7 Ways to deal with hard situations (Including Corona-Virus)

7 ways to deal with hard situations



1. Take a breath

I know this sounds ridiculous in the first place. Right now in your head you are like '' I just broke up with a 5-year relationship /got fired / found out my mom has cancer, how am I supposed to take a breath?''. TAKE A BREATH. You will keep breathing eitherway, so do it effectively. Take some time to realise the new situation, whatever it may be. Right it down if necessary. The situation, the problem arising & your feeling about it. In my experience the more surprised you are the more difficult it is to handle anything. So, take a breath, take no action and make the realisation of the new status quo of things.

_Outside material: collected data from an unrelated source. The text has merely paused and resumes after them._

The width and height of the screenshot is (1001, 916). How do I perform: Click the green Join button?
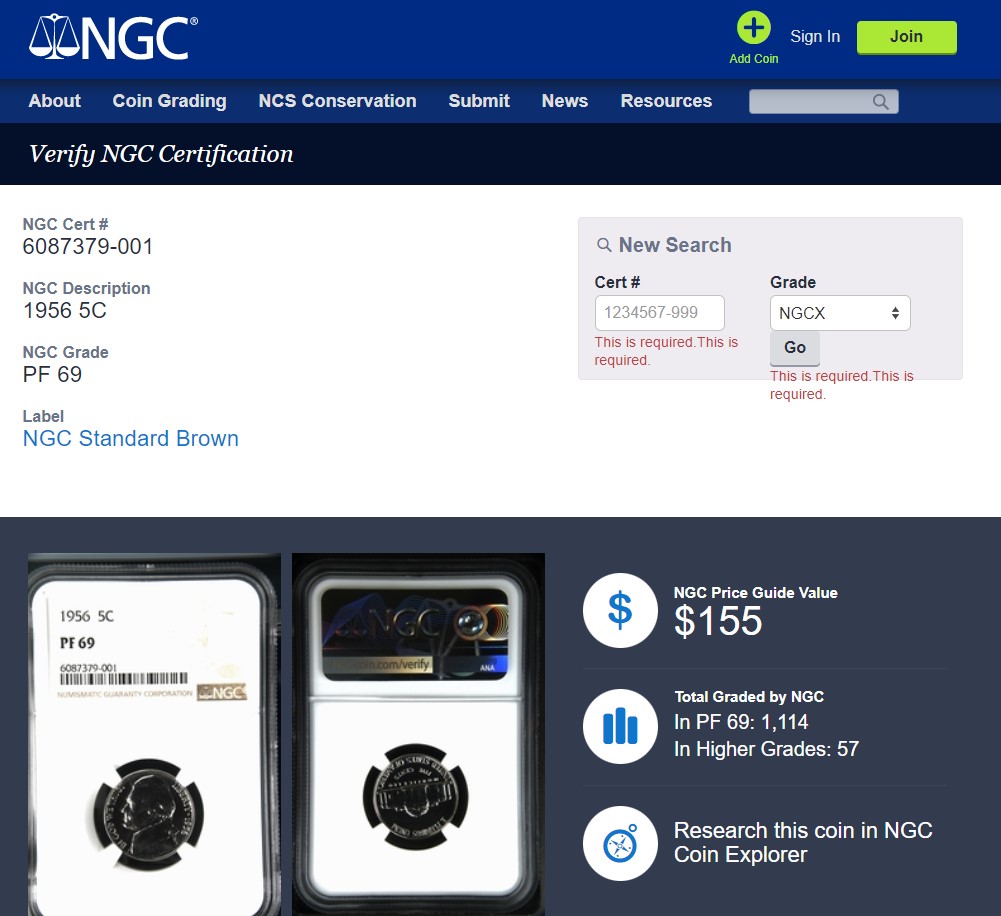coord(907,37)
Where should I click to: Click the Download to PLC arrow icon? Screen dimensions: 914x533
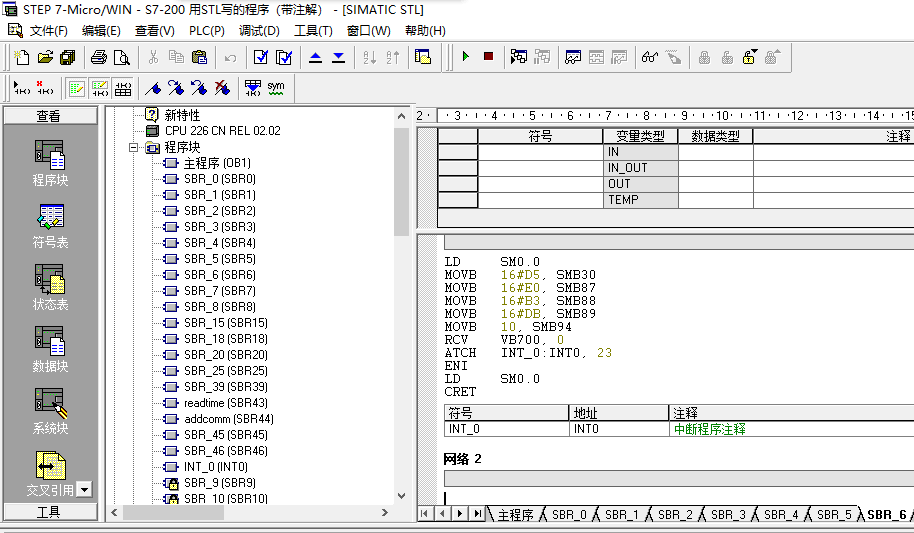(339, 57)
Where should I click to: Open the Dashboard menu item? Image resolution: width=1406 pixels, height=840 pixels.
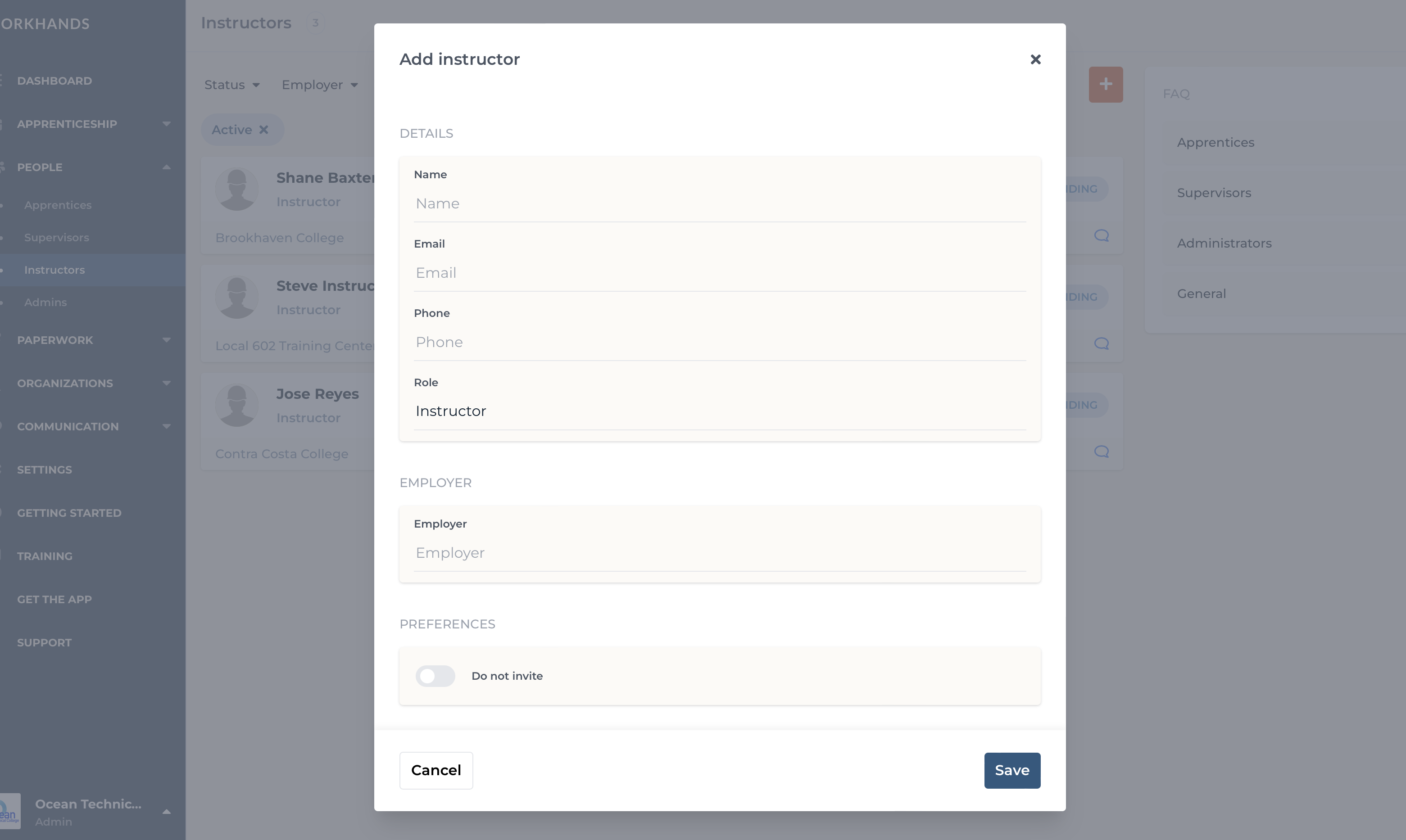tap(54, 81)
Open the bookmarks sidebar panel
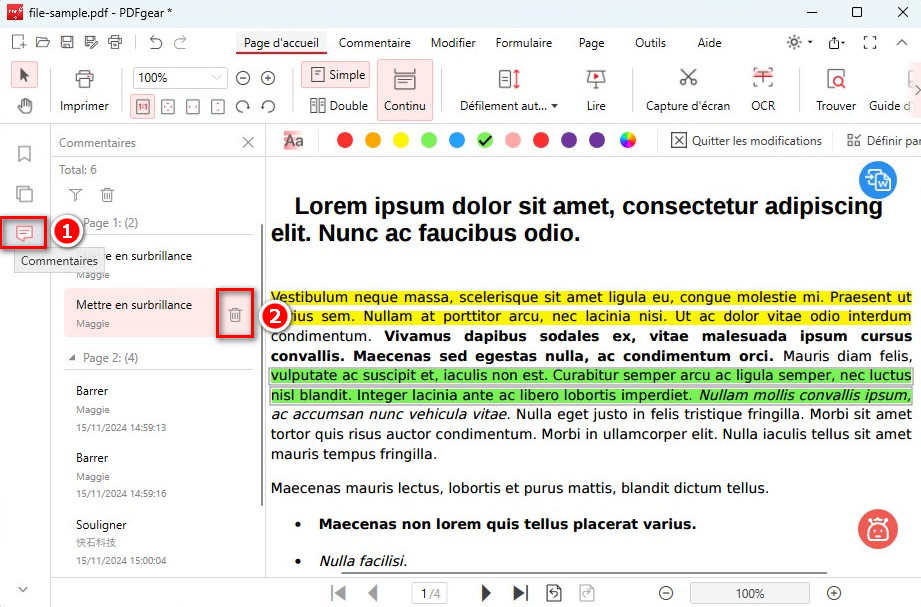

2. Think how things got where they are

First step to find the solution to any problem, is to find the cause of the problem. Make the following questions to yourself (with this turn) :
1. Am I responsible for this problem? Yes or no & please be specific while you justify your answer. Most of the times we are responsible somehow even if we did not take actions to make us responsible. Well, there are exceptions of course, mostly related to health or misfortune issues.
2. What's my part of the responsibility? Same thing applies here. Most of the time you have partial responsibility. Find your part & define it very very well.
3. Is this a mistake I have made before or I usually make? Considering this, regarding to your responsibility part you will realise that most of the times is one or more certain characteristics of your personality that lead to this type of problem. I call it ''the pattern''.
4. Were there any external causes for this? Write them down.


3. Have a drink

Sounds immature I know. But I don't mean what you think. I don't mean get wasted, party to forget or have random one night stands (although I have to admit it helps temporarily). What I want to acheive with suggesting treating yourself a drink is to make you relax for a while & make sure you have made the steps 1 & 2 and it is clear in your mind that  things are as they are because of a reason. If drinking is not your thing do what relaxes you. It may be yoga, meditation, a movie or the one-night stand mentioned above.


4. Talk with someone whose opinion you trust

It might be your partner, your parents , your best friend. During the explanation of the issue you must be as objective as possible & analyse every single detail of the current situation. It will be helpful for two reasons: 
1) By hearing yourself telling the story you will realise one more time the current situation & its causes & also you ''ll come up with ideas to deal with it.
2)The person/People who listen to you will give you their ideas of how to figure out a solution. He/she will have a different perspective on this and it will give you new options. Remember: the more you discuss about it, the more relief you feel and the more solutions you get.


5. Write down your options

Literally write them down & read them. I know you think about the options and you have them in mind but this is not the same, because our mind is quite often a mess when our heart is in pain. It is really important to write down every single option and examine later its possibilities to work. Do not underestimate a thought that seemed stupid in the first place. Also, keep this list of options at your sight (your phone, diary, calendar). 


6. Start trying to take action about this matter

Remember the list I mentioned above? Rate your option from best to worst and start taking the necessary action towards the suggested solution. I ''ll give an example for this.Hypothetically you broke up with your relationship and you have the following list of how to get over it:
1) Be creative, focus on myself

2) Start to re-bound dating
3) Drink to death.
My method is to start with your number 1 on your list, give it some time and if it does not work move to solution number 2 and number 3. You can mix up solutions if this helps, even if they are completely different.Whatever it takes, just take action towards a direction.


7.''The let it go technique''


I know that even If we do everything right, even if we have the best people to support us and the strongest will, sometimes nothing seems to make us feel better or able to manage the situation. I can completely understand this feeling. When your heart is broken, when you have healthy problems that can not be ever completely solved, or when someone you loved passes away. I get it, no matter how hard you try & how much you want, there is nothing you can do. This is where it comes, what I like to call ''The let it go technique''. Let yourself be sad as long as it takes and after you have made sure you have done ANYTHING YOU COULD take a deep breath and let it go. Remember : If it comes, it comes. If it goes, let it go.